I have a remote garage door WiFi device that is supposed to tell me when the garage door is open or closed. However, I found it to be unreliable. Thus, I am using my security camera and a CNN to tell me if the door is open/closed.
Extra benefit - I can also send myself alerts if the garage door is left open for n number of minutes.
Simple: Two states - open and closed.
I had the security camera take a picture every minute in the garage for a week. Then, I sorted them with the script 'categorize.py'. The script goes minute by minute, using the library skimage.metrics.structural_similarity to compare the two most recent images.
If there is a small difference between the two images, it continues and gathers all images it passes into an array.
Once it detects a big change (car or garage moved), it prompts me to categorize the gathered images and moves them to a folder for PyTorch's later use.
In order to make the model resilient, all images are a preprocessed. The garage windows are cropped out of the top of the image. The date and time are cropped out the bottom of the image (from the security camera), and each image is resized and grayscaled.

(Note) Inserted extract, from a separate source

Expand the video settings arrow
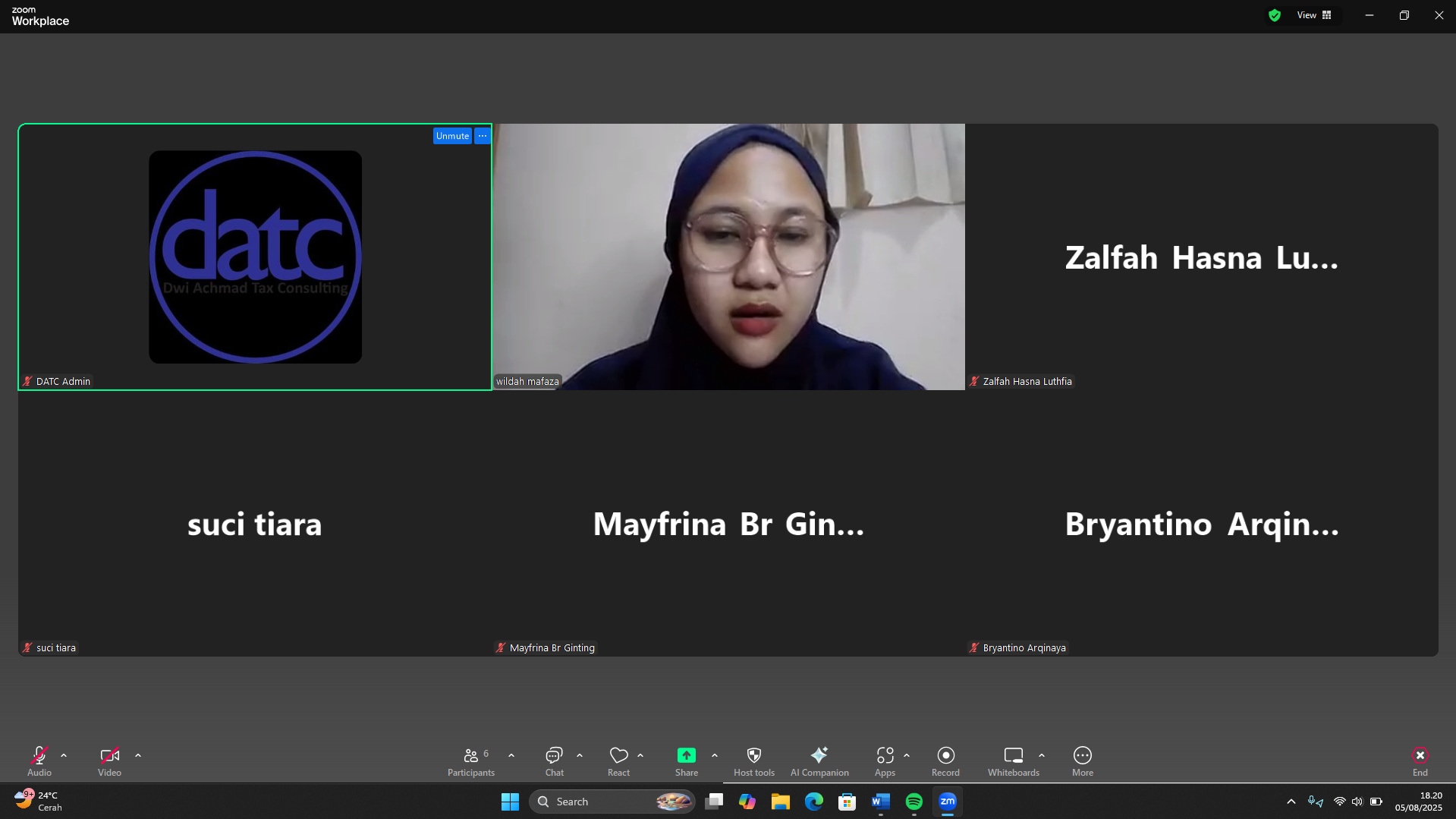The width and height of the screenshot is (1456, 819). (138, 755)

I have far more photos of both vehicles in the garage with the door closed than I do any other state. To compensate, I made sure to take an even number of samples from each dataset. I randomly pick an image, then apply random center-cropping and rotation, and feed that to PyTorch.
The model is very simple. Please see ModelClass in common.py.
If an Nvidia GPU is available with Cuda installed, Pytorch will switch to that device for training. Else, it will default to CPU.